== WHAT THE TASK REQUIRES ==
Restate all of the entries exactly. Any picture in them should be skipped.

Dataset entries

>>>>

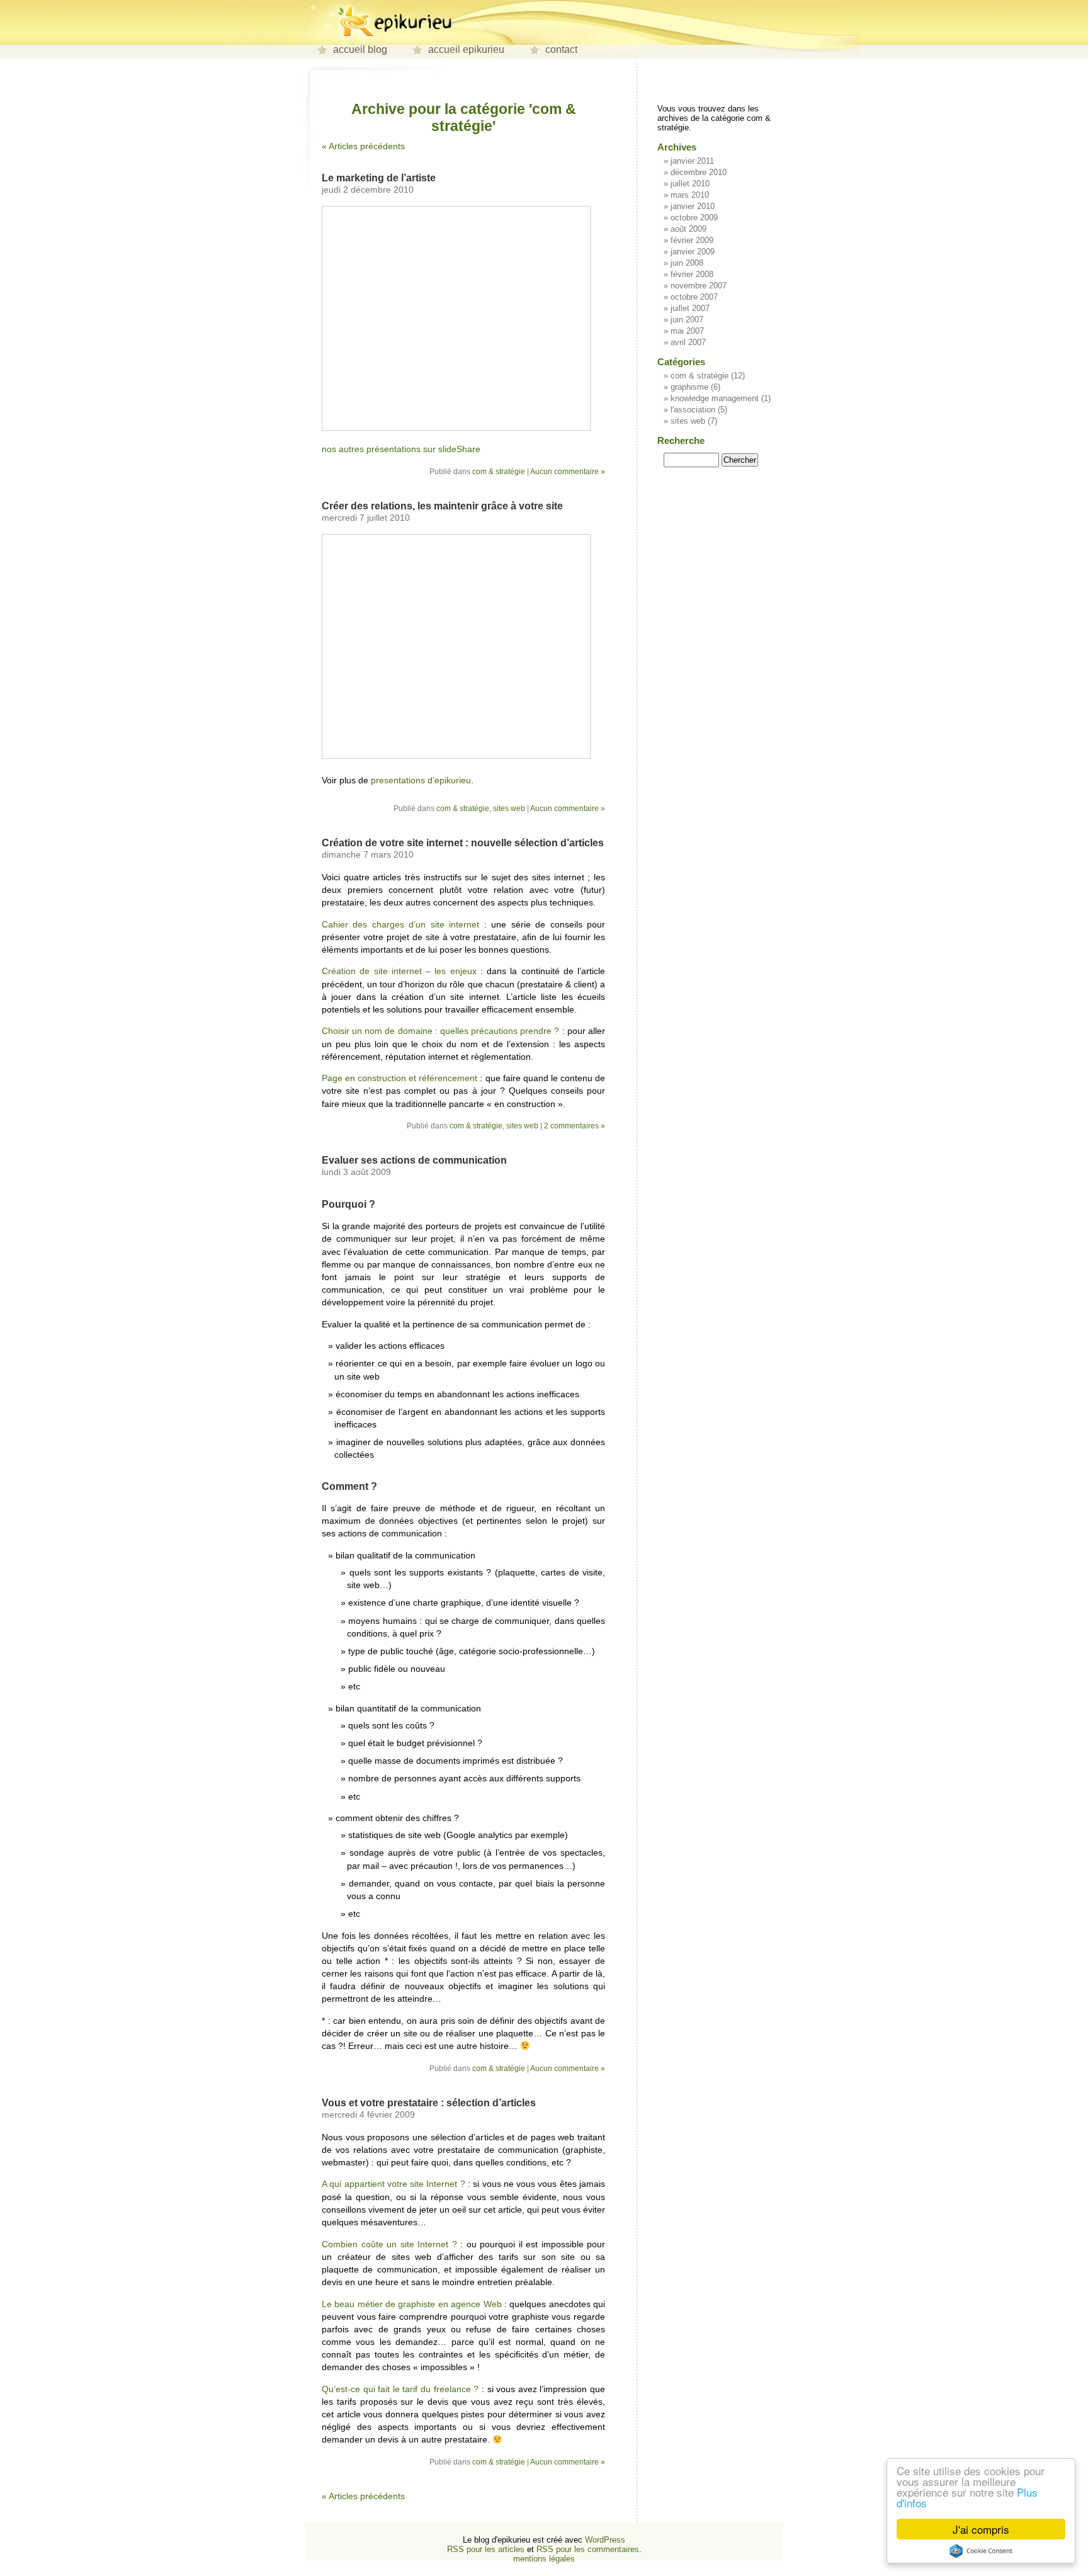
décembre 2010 (699, 172)
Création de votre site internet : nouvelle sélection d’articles (463, 842)
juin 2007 (687, 319)
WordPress (605, 2540)
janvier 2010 (693, 206)
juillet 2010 (690, 183)
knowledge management (715, 398)
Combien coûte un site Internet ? (389, 2244)
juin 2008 (687, 263)
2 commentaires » (574, 1126)
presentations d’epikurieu (421, 780)
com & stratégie (498, 471)
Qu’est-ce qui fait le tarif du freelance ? (400, 2389)
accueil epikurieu (466, 49)
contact (561, 49)
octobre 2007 (694, 297)
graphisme (689, 387)
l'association (693, 409)
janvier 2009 (693, 251)
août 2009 (688, 229)
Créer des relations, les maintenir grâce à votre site (442, 506)
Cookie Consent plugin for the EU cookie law (980, 2551)
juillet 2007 (690, 308)
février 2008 (692, 274)
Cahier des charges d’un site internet (400, 924)
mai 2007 (687, 331)
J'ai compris (981, 2529)
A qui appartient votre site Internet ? (393, 2184)
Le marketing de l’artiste (379, 178)
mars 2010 (690, 195)
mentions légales (544, 2558)
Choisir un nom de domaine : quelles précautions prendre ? (441, 1031)
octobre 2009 (694, 217)
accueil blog (360, 49)
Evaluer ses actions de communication (414, 1160)
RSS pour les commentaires (587, 2549)
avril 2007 (688, 342)
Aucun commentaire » (567, 471)
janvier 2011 (692, 161)
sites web (509, 808)
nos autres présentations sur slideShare (401, 449)
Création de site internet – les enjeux (399, 971)
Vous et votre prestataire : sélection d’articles (429, 2102)
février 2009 (692, 240)
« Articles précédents (363, 146)
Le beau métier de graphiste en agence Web (412, 2304)
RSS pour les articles (485, 2549)
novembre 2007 (699, 285)
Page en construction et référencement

<<<<

== OUTPUT OF THE EXERCISE ==
décembre 2010 (699, 172)
Création de votre site internet : nouvelle sélection d’articles (463, 842)
juin 2007 (687, 319)
WordPress (605, 2540)
janvier 2010 (693, 206)
juillet 2010 (690, 183)
knowledge management (715, 398)
Combien coûte un site Internet ? (389, 2244)
juin 2008 (687, 263)
2 commentaires » (574, 1126)
presentations d’epikurieu (421, 780)
com & stratégie (498, 471)
Qu’est-ce qui fait le tarif du freelance ? (400, 2389)
accueil epikurieu (466, 49)
contact (561, 49)
octobre 2007 (694, 297)
graphisme (689, 387)
l'association (693, 409)
janvier 2009 (693, 251)
août 2009 (688, 229)
Créer des relations, les maintenir grâce à votre site (442, 506)
Cookie Consent plugin for the EU cookie law (980, 2551)
juillet 2007 (690, 308)
février 2008 (692, 274)
Cahier des charges d’un site internet (400, 924)
mai 2007 (687, 331)
J'ai compris (981, 2529)
A qui appartient votre site Internet ? (393, 2184)
Le marketing de l’artiste (379, 178)
mars 2010 (690, 195)
mentions légales (544, 2558)
Choisir un nom de domaine : quelles précautions prendre ? (441, 1031)
octobre 2009 (694, 217)
accueil blog (360, 49)
Evaluer ses actions de communication (414, 1160)
RSS pour les commentaires (587, 2549)
avril 2007 (688, 342)
Aucun commentaire » (567, 471)
janvier 2011 (692, 161)
sites web (509, 808)
nos autres présentations sur slideShare (401, 449)
Création de site internet – les enjeux (399, 971)
Vous et votre prestataire : sélection d’articles (429, 2102)
février 2009 (692, 240)
« Articles précédents (363, 146)
Le beau métier de graphiste en agence Web (412, 2304)
RSS pour les articles (485, 2549)
novembre 2007 (699, 285)
Page en construction et référencement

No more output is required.